> Data rows
:::

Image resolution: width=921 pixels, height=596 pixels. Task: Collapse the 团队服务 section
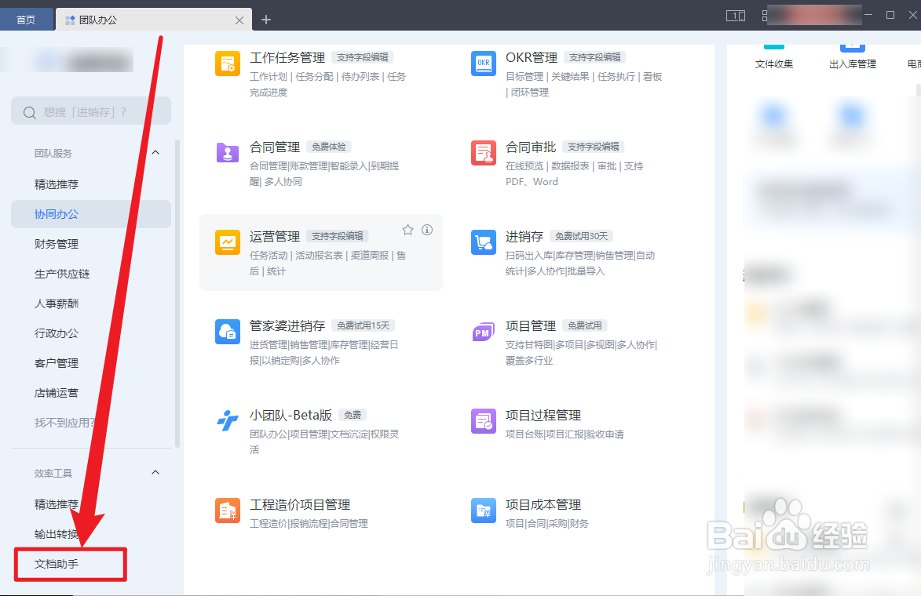(x=155, y=152)
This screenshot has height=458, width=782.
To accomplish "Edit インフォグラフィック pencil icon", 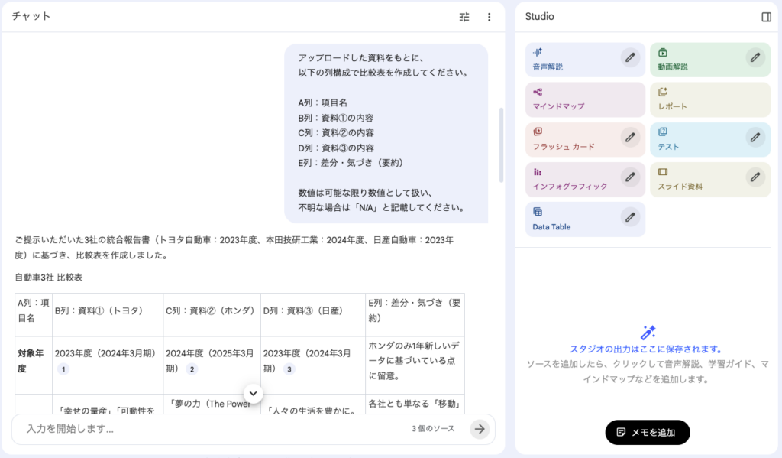I will coord(629,177).
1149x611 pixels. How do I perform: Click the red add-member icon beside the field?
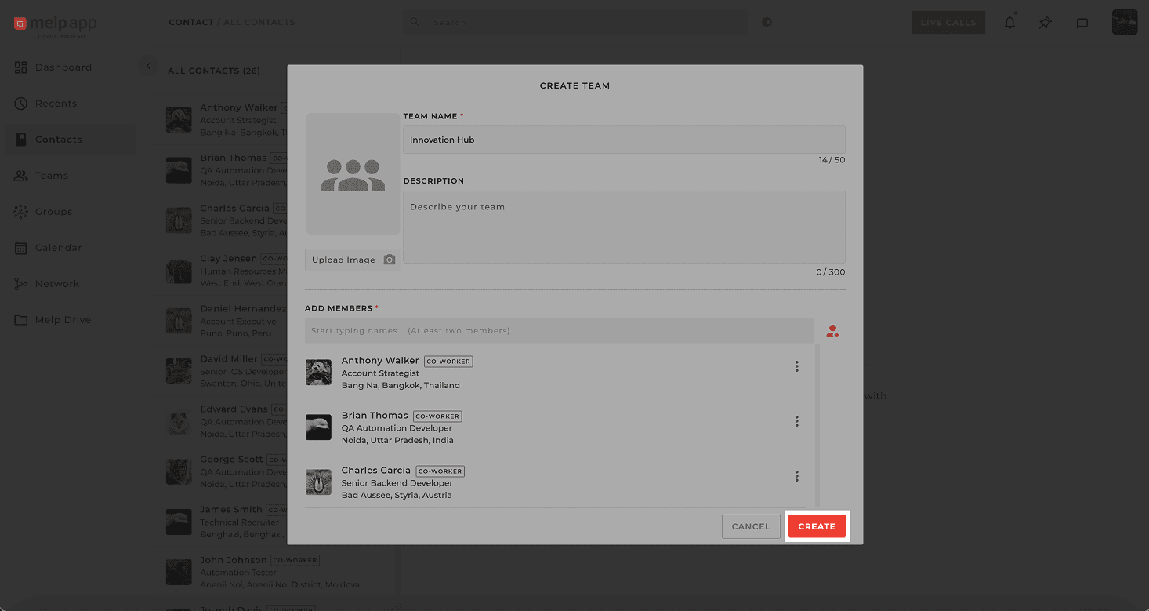[832, 330]
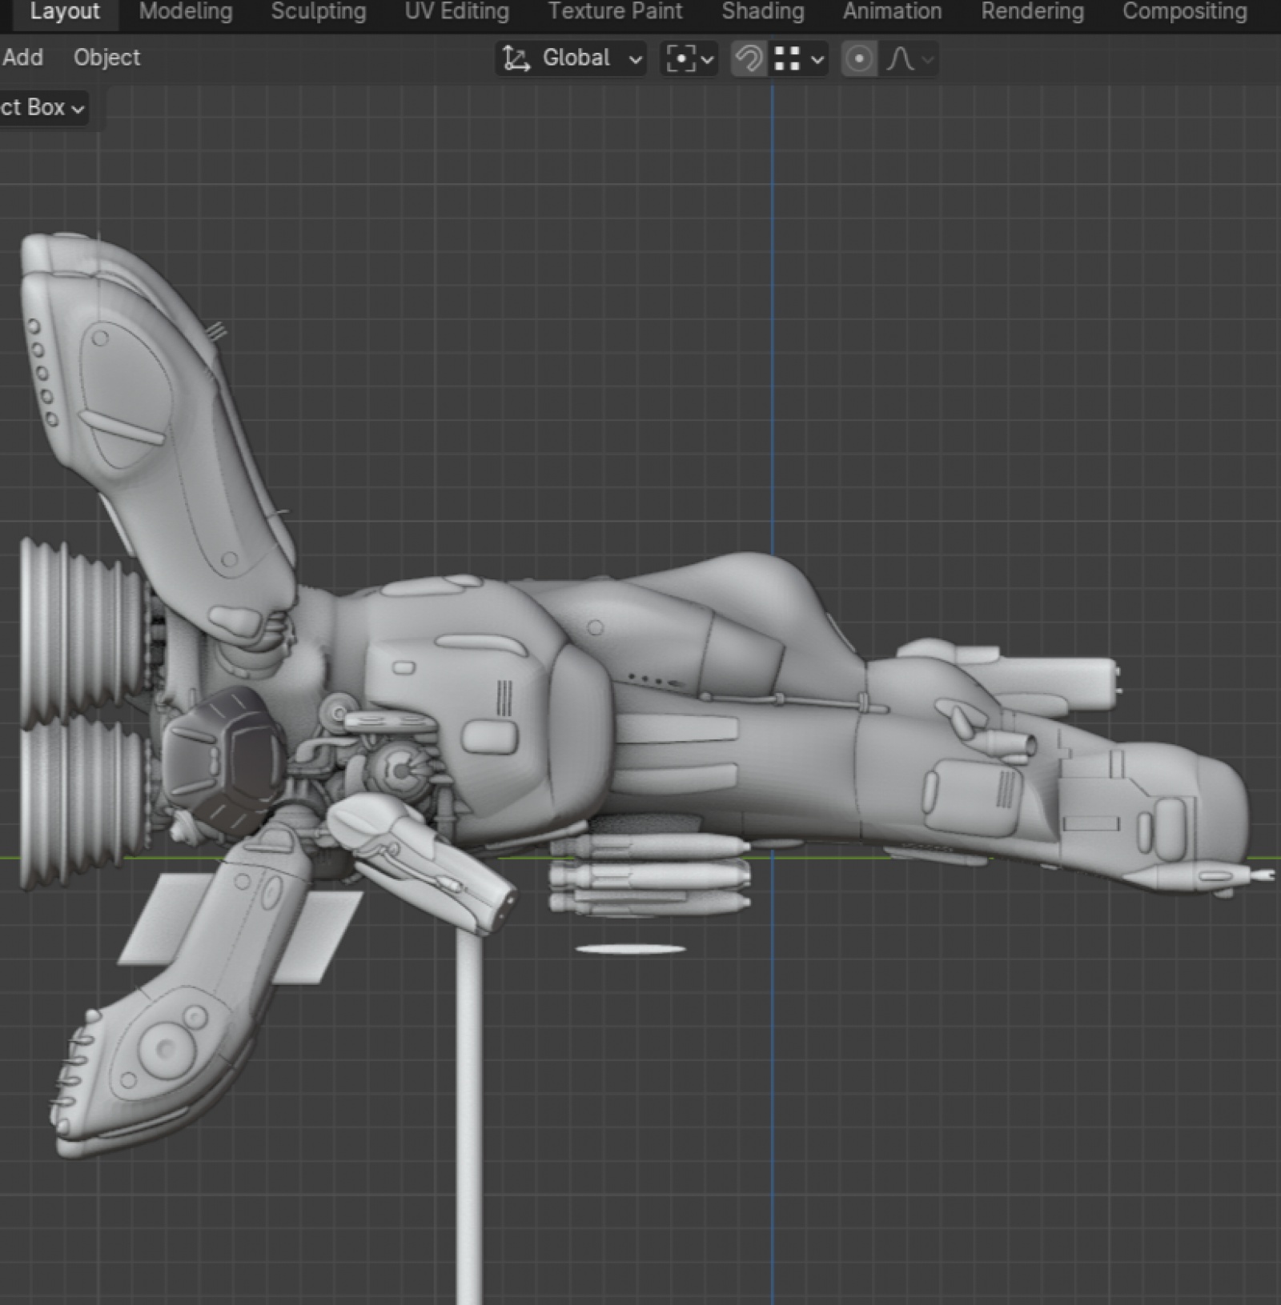Switch to the Modeling workspace tab
This screenshot has width=1281, height=1305.
pos(186,11)
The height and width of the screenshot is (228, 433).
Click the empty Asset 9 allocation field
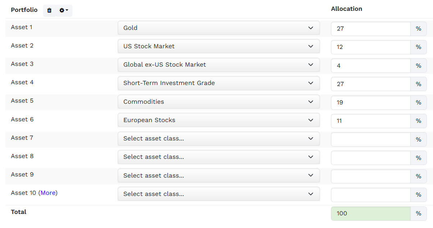(371, 176)
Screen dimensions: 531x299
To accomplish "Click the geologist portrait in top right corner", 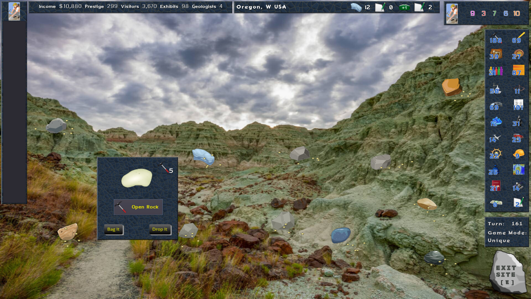I will [452, 13].
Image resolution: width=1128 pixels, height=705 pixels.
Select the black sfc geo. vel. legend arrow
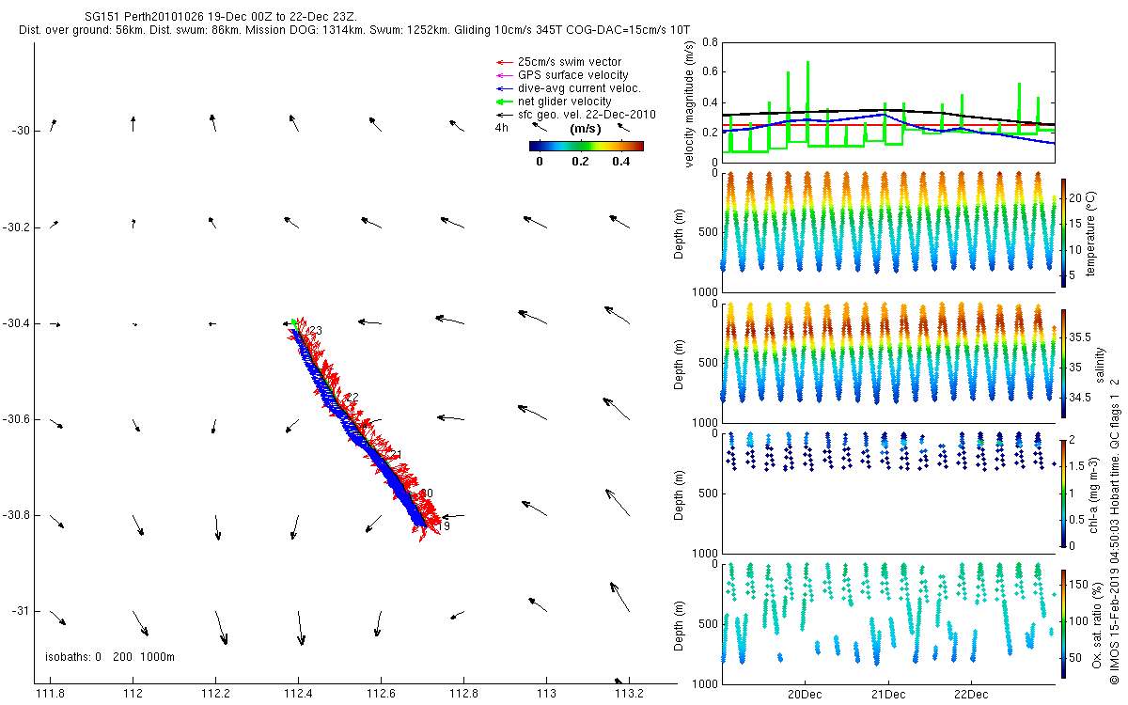[x=502, y=115]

:::

> What is needed
Can you extract the lines word for word, starting at the one that contains "Image resolution: width=1128" and ending with the final line, with the pictures omitted?

> Exercise response
Image resolution: width=1128 pixels, height=705 pixels.
Select the black sfc geo. vel. legend arrow
[x=502, y=115]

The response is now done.